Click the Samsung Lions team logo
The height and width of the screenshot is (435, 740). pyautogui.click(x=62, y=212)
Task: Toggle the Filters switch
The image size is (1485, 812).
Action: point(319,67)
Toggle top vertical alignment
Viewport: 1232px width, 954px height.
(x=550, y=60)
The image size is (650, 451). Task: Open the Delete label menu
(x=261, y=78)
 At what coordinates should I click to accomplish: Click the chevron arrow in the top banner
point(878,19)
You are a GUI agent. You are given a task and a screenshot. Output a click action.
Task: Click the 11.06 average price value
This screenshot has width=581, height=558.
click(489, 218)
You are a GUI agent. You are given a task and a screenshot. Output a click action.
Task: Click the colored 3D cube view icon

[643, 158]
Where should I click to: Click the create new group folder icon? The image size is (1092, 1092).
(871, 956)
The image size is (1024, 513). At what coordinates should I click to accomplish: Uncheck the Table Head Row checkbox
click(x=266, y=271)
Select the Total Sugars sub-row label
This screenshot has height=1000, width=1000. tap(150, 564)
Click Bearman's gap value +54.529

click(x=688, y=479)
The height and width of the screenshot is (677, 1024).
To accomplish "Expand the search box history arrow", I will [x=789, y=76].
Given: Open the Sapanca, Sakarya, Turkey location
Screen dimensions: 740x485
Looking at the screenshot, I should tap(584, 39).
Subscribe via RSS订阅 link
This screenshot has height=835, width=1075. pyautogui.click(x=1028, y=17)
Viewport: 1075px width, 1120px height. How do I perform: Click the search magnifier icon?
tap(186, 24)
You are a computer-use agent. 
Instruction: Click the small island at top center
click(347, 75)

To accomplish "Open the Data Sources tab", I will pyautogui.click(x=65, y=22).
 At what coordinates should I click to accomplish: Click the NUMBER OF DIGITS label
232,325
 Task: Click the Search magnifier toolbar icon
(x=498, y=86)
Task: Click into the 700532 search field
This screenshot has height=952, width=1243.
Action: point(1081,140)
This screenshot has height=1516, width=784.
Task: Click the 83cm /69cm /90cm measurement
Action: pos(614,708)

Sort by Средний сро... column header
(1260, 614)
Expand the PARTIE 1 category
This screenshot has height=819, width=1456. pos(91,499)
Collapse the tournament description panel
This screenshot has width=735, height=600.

**What you need to do:**
Present every line of the material above as a numbered list, omitting the blank lines.

**Result of this task:**
1. Click the Samsung Lions team logo
2. The height and width of the screenshot is (435, 740). pyautogui.click(x=62, y=212)
3. Task: Toggle the Filters switch
4. The image size is (1485, 812).
5. Action: point(319,67)
6. Toggle top vertical alignment
7. Viewport: 1232px width, 954px height.
8. (x=550, y=60)
9. The image size is (650, 451). Task: Open the Delete label menu
10. (x=261, y=78)
11.  At what coordinates should I click to accomplish: Click the chevron arrow in the top banner
12. point(878,19)
13. You are a GUI agent. You are given a task and a screenshot. Output a click action.
14. Task: Click the 11.06 average price value
15. This screenshot has width=581, height=558.
16. click(489, 218)
17. You are a GUI agent. You are given a task and a screenshot. Output a click action.
18. Task: Click the colored 3D cube view icon
19. [643, 158]
20. Where should I click to: Click the create new group folder icon? The image size is (1092, 1092).
21. (871, 956)
22. The image size is (1024, 513). At what coordinates should I click to accomplish: Uncheck the Table Head Row checkbox
23. click(x=266, y=271)
24. Select the Total Sugars sub-row label
25. This screenshot has height=1000, width=1000. tap(150, 564)
26. Click Bearman's gap value +54.529
27. click(x=688, y=479)
28. The height and width of the screenshot is (677, 1024).
29. To accomplish "Expand the search box history arrow", I will [x=789, y=76].
30. Given: Open the Sapanca, Sakarya, Turkey location
31. Screen dimensions: 740x485
32. Looking at the screenshot, I should tap(584, 39).
33. Subscribe via RSS订阅 link
34. This screenshot has height=835, width=1075. pyautogui.click(x=1028, y=17)
35. Viewport: 1075px width, 1120px height. How do I perform: Click the search magnifier icon?
36. tap(186, 24)
37. You are a computer-use agent. 
38. Instruction: Click the small island at top center
39. click(347, 75)
40. To accomplish "Open the Data Sources tab", I will pyautogui.click(x=65, y=22).
41.  At what coordinates should I click to accomplish: Click the NUMBER OF DIGITS label
42. 232,325
43.  Task: Click the Search magnifier toolbar icon
44. (x=498, y=86)
45. Task: Click into the 700532 search field
46. This screenshot has height=952, width=1243.
47. Action: point(1081,140)
48. This screenshot has height=1516, width=784.
49. Task: Click the 83cm /69cm /90cm measurement
50. Action: pos(614,708)
51. Sort by Средний сро... column header
52. (1260, 614)
53. Expand the PARTIE 1 category
54. This screenshot has height=819, width=1456. pos(91,499)
55. Collapse the tournament description panel
56. This screenshot has width=735, height=600.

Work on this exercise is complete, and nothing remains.